Rockpoint Sells Stake in Boston Gem for $243M

Newmark Knight Frank orchestrated the company's recapitalization of 75-101 Federal St. with the sale of a 50 percent interest in the interlinked office towers.

75-101 Federal St. Image courtesy of Newmark Knight Frank

Rockpoint Group LLC has recapitalized 75-101 Federal St., an approximately 850,000-square-foot trophy office property in Boston. With the assistance of Newmark Knight Frank, Rockpoint sold a 50 percent interest in the downtown asset to Carr Properties. for $242.5 million.


READ ALSO: Boston Office Report – Fall 2019


Rockpoint’s recapitalization of 75-101 Federal comes five years after the real estate private equity firm and registered investment adviser acquired the property from a Pearlmark Real Estate Partners-led joint venture in a $326.5 million transaction. Located in Boston’s Financial District, 75-101 Federal consists of two interlinked towers: The 21-story Art Deco building at 75 Federal St., originally developed in the late 1920s; and the 31-story high-rise at 101 Federal St., which first opened in 1988. Together, the buildings encompass a total of roughly 800,000 rentable square feet of office space, nearly 20,000 square feet of retail offerings and a 175-space below-grade parking facility.

The transit-oriented property has maintained its Class A status through renovations over the years, including an upgrade that yielded a 10,000-square-foot tenant-only fitness facility and improvements that garnered LEED Gold certification. Today, 75-101 Federal is home to a diverse roster of tenants ranging from financial companies and law firms to nonprofits and tech startups.

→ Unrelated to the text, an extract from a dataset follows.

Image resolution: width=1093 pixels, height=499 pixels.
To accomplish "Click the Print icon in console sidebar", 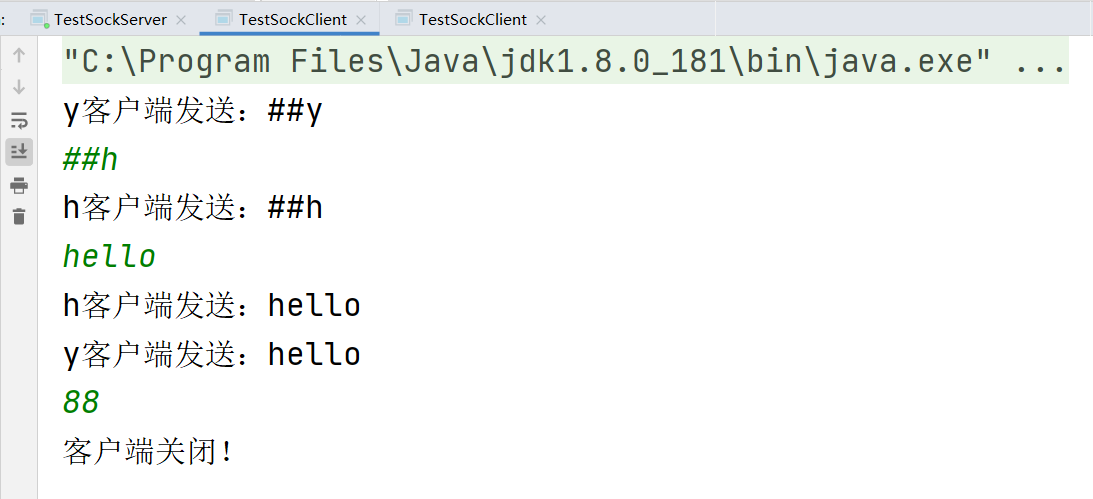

NKF’s Robert Griffin, Edward Maher, Matthew Pullen and Samantha Hallowell, all members of the firm’s Capital Markets group, spearheaded the recapitalization transaction on Rockpoint’s behalf.

Big buys in Beantown

Boston office assets are high on the investment community’s radar for more than a few reasons. “Boston enjoys strong structural advantages including its outstanding educational institutions, which act as a talent magnet, and its powerful tech industry, which accounts for 10 percent of Boston’s jobs base,” according to the Urban Land institute and PwC’s Emerging Trends in Real Estate 2020 report, which rates the Boston office market as a “buy” for the year. The city’s robust office fundamentals are like catnip to investors. In 2019, the overall vacancy rate in Boston’s central business district dropped to 7.1 percent, net absorption totaled a record 1.9 million square feet and the average rental rate for Class A properties topped $75 per square foot, according to a fourth quarter 2019 research report from NKF.

Office investment exceeded $8 billion in metropolitan Boston in 2019, and 2020 will likely be another banner year. “This is an expensive area and has affordability and congestion issues to cope with [but] our local survey respondents do not foresee such issues slowing down future investment, with Boston earning the second-highest score—after Austin and ahead of Nashville—for investor demand expectations,” according to the ULI-PwC report. Notable transactions announced this year include Investcorp and Brickman’s acquisition of the approximately 185,000-square-foot property at 535-545 Boylston St. in the CBD’s Back Bay neighborhood for $128 million, and Alexandria Real Estate Equities’ $235 million purchase of the 510,000-square-foot Riverside Center in Newton.